◆ BRANO SCELTO ◆
Altra immagine andersoniana.

Qui vengono i problemi del film. L’estenuante passività che marca la narrazione si fa sentire in queste tre ore e ventisei minuti dove i moventi sono chiari fin dal principio e gli sviluppi si conoscono in anticipo; anche perché, se pure riuscissimo a distrarci, ci penserebbero i dialoghi a spiegare nel dettaglio tutto quello che è appena successo e che sta per succedere. La maggiore novità formale di KotFM è proprio questa ridondanza, atipica per Scorsese, espressa non solo a livello verbale ma in varie sequenze che vìolano i più sacri princìpi della narrazione, dal principio di economia (less is more) al proverbiale show, don’t tell. Ad esempio il didascalico voice over di Mollie al matrimonio (bastavano le immagini), o la ricostruzione dell’omicidio di Anna, sia verbale che inscenata.

Per carità, è anche così che si firmano i capolavori: Rashomon di Kurosawa è costruito proprio sulla ripetizione dello stesso episodio secondo varie prospettive e vari resoconti, e il senso di mistero è portato avanti proprio dagli scarti e dalle incongruenze. Qui però non abbiamo né gli uni né gli altri, abbiamo una cronaca di morti annunciate, una lentissima anti-epica dalla vocazione anti-spettacolare, materia da serie più che da crime drama. La carenza di sfalsamenti prospettici si evince anche dalla focalizzazione, affidata unilateralmente a tre visi pallidi che rappresentano comunque uno sguardo che non appartiene agli Osage: il massone De Niro, il derelitto Di Caprio, e il mellifluo (bravissimo) Jesse Plemons che da quando compare si prende sulle spalle la focalizzazione e la porta avanti in solitario. Anche questa una scelta, ma siamo sicuri che sia giusta?

◆ DATI REGISTRATI ◆
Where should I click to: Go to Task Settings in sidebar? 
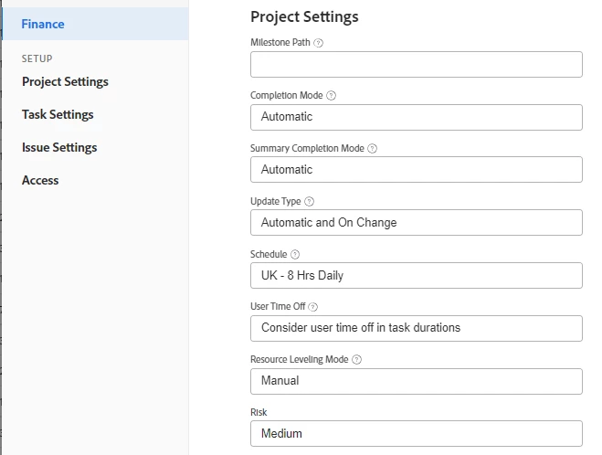[x=58, y=114]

◆ CONSEGNA ◆
Aggiorna il tratto del brano sul film che va da "Per carità, è" fino a "che sia giusta?", riscrivendolo con "lunghissima" al posto di "lentissima". Per rispondere basati soltanto sul brano e non sul materiale.

◆ RISPOSTA ◆
Per carità, è anche così che si firmano i capolavori: Rashomon di Kurosawa è costruito proprio sulla ripetizione dello stesso episodio secondo varie prospettive e vari resoconti, e il senso di mistero è portato avanti proprio dagli scarti e dalle incongruenze. Qui però non abbiamo né gli uni né gli altri, abbiamo una cronaca di morti annunciate, una lunghissima anti-epica dalla vocazione anti-spettacolare, materia da serie più che da crime drama. La carenza di sfalsamenti prospettici si evince anche dalla focalizzazione, affidata unilateralmente a tre visi pallidi che rappresentano comunque uno sguardo che non appartiene agli Osage: il massone De Niro, il derelitto Di Caprio, e il mellifluo (bravissimo) Jesse Plemons che da quando compare si prende sulle spalle la focalizzazione e la porta avanti in solitario. Anche questa una scelta, ma siamo sicuri che sia giusta?